§ Assignment: An exact copy of the listing is what the response must contain.

--------------------------------

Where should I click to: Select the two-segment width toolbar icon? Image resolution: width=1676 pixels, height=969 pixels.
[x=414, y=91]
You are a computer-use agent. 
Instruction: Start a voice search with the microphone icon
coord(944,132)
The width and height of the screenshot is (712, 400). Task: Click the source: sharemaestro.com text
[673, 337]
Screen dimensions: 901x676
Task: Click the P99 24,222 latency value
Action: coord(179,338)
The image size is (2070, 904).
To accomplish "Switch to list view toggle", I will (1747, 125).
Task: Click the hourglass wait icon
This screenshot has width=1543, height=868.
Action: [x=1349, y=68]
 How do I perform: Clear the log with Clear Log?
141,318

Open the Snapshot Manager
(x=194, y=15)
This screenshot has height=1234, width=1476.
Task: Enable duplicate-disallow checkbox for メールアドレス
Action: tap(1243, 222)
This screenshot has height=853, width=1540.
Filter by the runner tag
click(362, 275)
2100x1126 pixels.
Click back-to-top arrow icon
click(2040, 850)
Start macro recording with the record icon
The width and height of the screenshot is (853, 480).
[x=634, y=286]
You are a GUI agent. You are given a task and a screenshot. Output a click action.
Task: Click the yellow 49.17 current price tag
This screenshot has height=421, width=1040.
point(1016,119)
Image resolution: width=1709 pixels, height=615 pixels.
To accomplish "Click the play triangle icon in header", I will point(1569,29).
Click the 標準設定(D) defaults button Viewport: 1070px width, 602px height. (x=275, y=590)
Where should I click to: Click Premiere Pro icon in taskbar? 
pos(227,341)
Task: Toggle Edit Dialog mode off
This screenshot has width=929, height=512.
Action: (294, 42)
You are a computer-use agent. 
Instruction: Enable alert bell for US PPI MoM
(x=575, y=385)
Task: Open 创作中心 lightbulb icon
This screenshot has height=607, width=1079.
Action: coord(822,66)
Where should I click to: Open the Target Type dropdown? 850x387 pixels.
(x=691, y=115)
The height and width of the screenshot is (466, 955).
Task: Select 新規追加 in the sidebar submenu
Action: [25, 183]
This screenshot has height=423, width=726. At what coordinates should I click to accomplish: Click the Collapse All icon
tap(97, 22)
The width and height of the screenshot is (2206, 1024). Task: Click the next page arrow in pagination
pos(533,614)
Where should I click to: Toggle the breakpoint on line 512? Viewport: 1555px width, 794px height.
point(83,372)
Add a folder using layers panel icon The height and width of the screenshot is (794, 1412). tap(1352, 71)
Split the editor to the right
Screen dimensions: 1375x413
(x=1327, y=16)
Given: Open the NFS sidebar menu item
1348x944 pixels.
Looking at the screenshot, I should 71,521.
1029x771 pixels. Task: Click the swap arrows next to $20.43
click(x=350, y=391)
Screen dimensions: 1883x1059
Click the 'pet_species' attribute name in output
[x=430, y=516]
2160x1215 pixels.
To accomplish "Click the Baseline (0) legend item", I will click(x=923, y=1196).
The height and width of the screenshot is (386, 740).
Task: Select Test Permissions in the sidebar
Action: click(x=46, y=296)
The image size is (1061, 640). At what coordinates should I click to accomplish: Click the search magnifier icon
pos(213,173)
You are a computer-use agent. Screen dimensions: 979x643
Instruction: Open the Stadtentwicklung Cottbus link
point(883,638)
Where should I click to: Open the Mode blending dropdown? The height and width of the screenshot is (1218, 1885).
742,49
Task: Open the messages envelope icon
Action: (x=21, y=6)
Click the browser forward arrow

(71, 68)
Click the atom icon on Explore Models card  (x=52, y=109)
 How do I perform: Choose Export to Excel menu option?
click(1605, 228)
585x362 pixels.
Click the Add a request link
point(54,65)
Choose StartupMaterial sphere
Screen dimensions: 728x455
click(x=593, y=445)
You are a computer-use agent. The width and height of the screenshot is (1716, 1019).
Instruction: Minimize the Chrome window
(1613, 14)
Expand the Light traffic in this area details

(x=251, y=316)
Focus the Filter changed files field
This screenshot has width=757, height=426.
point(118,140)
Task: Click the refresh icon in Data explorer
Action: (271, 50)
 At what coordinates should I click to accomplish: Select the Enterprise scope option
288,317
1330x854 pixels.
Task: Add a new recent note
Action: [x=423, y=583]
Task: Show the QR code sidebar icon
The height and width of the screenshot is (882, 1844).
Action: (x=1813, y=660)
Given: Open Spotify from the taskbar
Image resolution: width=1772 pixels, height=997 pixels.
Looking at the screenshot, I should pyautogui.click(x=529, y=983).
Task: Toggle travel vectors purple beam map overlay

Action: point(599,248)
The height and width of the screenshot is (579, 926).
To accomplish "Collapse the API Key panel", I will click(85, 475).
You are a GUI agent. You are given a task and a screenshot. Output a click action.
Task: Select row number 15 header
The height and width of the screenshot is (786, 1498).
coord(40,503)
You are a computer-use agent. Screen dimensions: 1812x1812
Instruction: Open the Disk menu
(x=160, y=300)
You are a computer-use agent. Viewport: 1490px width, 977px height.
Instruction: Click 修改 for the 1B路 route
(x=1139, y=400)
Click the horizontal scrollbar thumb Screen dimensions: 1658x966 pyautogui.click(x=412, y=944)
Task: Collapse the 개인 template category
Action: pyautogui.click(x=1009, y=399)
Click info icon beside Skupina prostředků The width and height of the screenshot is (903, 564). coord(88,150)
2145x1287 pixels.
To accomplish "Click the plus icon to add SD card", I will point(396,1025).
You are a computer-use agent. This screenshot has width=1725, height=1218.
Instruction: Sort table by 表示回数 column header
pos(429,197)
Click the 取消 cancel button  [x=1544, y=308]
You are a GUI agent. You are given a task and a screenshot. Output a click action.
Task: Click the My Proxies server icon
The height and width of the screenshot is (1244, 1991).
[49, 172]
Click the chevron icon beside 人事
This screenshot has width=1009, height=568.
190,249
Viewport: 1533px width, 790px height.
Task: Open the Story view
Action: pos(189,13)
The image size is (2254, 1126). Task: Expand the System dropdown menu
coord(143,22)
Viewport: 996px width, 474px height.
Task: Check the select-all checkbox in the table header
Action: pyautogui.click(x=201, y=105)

--------------------------------

§ Response:
Where should I click to: Select the two-segment width toolbar icon? Image resolution: width=1676 pixels, height=969 pixels.
[x=414, y=91]
You are a computer-use agent. 
Instruction: Start a voice search with the microphone icon
coord(944,132)
The width and height of the screenshot is (712, 400). Task: Click the source: sharemaestro.com text
[673, 337]
Screen dimensions: 901x676
Task: Click the P99 24,222 latency value
Action: coord(179,338)
The image size is (2070, 904).
To accomplish "Switch to list view toggle", I will (1747, 125).
Task: Click the hourglass wait icon
This screenshot has width=1543, height=868.
Action: [x=1349, y=68]
 How do I perform: Clear the log with Clear Log?
141,318

Open the Snapshot Manager
(x=194, y=15)
This screenshot has height=1234, width=1476.
Task: Enable duplicate-disallow checkbox for メールアドレス
Action: tap(1243, 222)
This screenshot has height=853, width=1540.
Filter by the runner tag
click(362, 275)
2100x1126 pixels.
Click back-to-top arrow icon
click(2040, 850)
Start macro recording with the record icon
The width and height of the screenshot is (853, 480).
[x=634, y=286]
You are a GUI agent. You are given a task and a screenshot. Output a click action.
Task: Click the yellow 49.17 current price tag
This screenshot has height=421, width=1040.
point(1016,119)
Image resolution: width=1709 pixels, height=615 pixels.
To accomplish "Click the play triangle icon in header", I will point(1569,29).
Click the 標準設定(D) defaults button Viewport: 1070px width, 602px height. (x=275, y=590)
Where should I click to: Click Premiere Pro icon in taskbar? 
pos(227,341)
Task: Toggle Edit Dialog mode off
This screenshot has width=929, height=512.
Action: (294, 42)
You are a computer-use agent. 
Instruction: Enable alert bell for US PPI MoM
(x=575, y=385)
Task: Open 创作中心 lightbulb icon
This screenshot has height=607, width=1079.
Action: coord(822,66)
Where should I click to: Open the Target Type dropdown? 850x387 pixels.
(x=691, y=115)
The height and width of the screenshot is (466, 955).
Task: Select 新規追加 in the sidebar submenu
Action: [25, 183]
This screenshot has height=423, width=726. At what coordinates should I click to accomplish: Click the Collapse All icon
tap(97, 22)
The width and height of the screenshot is (2206, 1024). Task: Click the next page arrow in pagination
pos(533,614)
Where should I click to: Toggle the breakpoint on line 512? Viewport: 1555px width, 794px height.
point(83,372)
Add a folder using layers panel icon The height and width of the screenshot is (794, 1412). tap(1352, 71)
Split the editor to the right
Screen dimensions: 1375x413
(x=1327, y=16)
Given: Open the NFS sidebar menu item
1348x944 pixels.
Looking at the screenshot, I should 71,521.
1029x771 pixels. Task: Click the swap arrows next to $20.43
click(x=350, y=391)
Screen dimensions: 1883x1059
Click the 'pet_species' attribute name in output
[x=430, y=516]
2160x1215 pixels.
To accomplish "Click the Baseline (0) legend item", I will click(x=923, y=1196).
The height and width of the screenshot is (386, 740).
Task: Select Test Permissions in the sidebar
Action: click(x=46, y=296)
The image size is (1061, 640). At what coordinates should I click to accomplish: Click the search magnifier icon
pos(213,173)
You are a computer-use agent. Screen dimensions: 979x643
Instruction: Open the Stadtentwicklung Cottbus link
point(883,638)
Where should I click to: Open the Mode blending dropdown? The height and width of the screenshot is (1218, 1885).
742,49
Task: Open the messages envelope icon
Action: (x=21, y=6)
Click the browser forward arrow

(71, 68)
Click the atom icon on Explore Models card  (x=52, y=109)
 How do I perform: Choose Export to Excel menu option?
click(1605, 228)
585x362 pixels.
Click the Add a request link
point(54,65)
Choose StartupMaterial sphere
Screen dimensions: 728x455
click(x=593, y=445)
You are a computer-use agent. The width and height of the screenshot is (1716, 1019).
Instruction: Minimize the Chrome window
(1613, 14)
Expand the Light traffic in this area details

(x=251, y=316)
Focus the Filter changed files field
This screenshot has width=757, height=426.
point(118,140)
Task: Click the refresh icon in Data explorer
Action: (271, 50)
 At what coordinates should I click to accomplish: Select the Enterprise scope option
288,317
1330x854 pixels.
Task: Add a new recent note
Action: [x=423, y=583]
Task: Show the QR code sidebar icon
The height and width of the screenshot is (882, 1844).
Action: (x=1813, y=660)
Given: Open Spotify from the taskbar
Image resolution: width=1772 pixels, height=997 pixels.
Looking at the screenshot, I should pyautogui.click(x=529, y=983).
Task: Toggle travel vectors purple beam map overlay

Action: point(599,248)
The height and width of the screenshot is (579, 926).
To accomplish "Collapse the API Key panel", I will click(85, 475).
You are a GUI agent. You are given a task and a screenshot. Output a click action.
Task: Select row number 15 header
The height and width of the screenshot is (786, 1498).
coord(40,503)
You are a computer-use agent. Screen dimensions: 1812x1812
Instruction: Open the Disk menu
(x=160, y=300)
You are a computer-use agent. Viewport: 1490px width, 977px height.
Instruction: Click 修改 for the 1B路 route
(x=1139, y=400)
Click the horizontal scrollbar thumb Screen dimensions: 1658x966 pyautogui.click(x=412, y=944)
Task: Collapse the 개인 template category
Action: pyautogui.click(x=1009, y=399)
Click info icon beside Skupina prostředků The width and height of the screenshot is (903, 564). coord(88,150)
2145x1287 pixels.
To accomplish "Click the plus icon to add SD card", I will point(396,1025).
You are a computer-use agent. This screenshot has width=1725, height=1218.
Instruction: Sort table by 表示回数 column header
pos(429,197)
Click the 取消 cancel button  [x=1544, y=308]
You are a GUI agent. You are given a task and a screenshot. Output a click action.
Task: Click the My Proxies server icon
The height and width of the screenshot is (1244, 1991).
[49, 172]
Click the chevron icon beside 人事
This screenshot has width=1009, height=568.
190,249
Viewport: 1533px width, 790px height.
Task: Open the Story view
Action: pos(189,13)
The image size is (2254, 1126). Task: Expand the System dropdown menu
coord(143,22)
Viewport: 996px width, 474px height.
Task: Check the select-all checkbox in the table header
Action: pyautogui.click(x=201, y=105)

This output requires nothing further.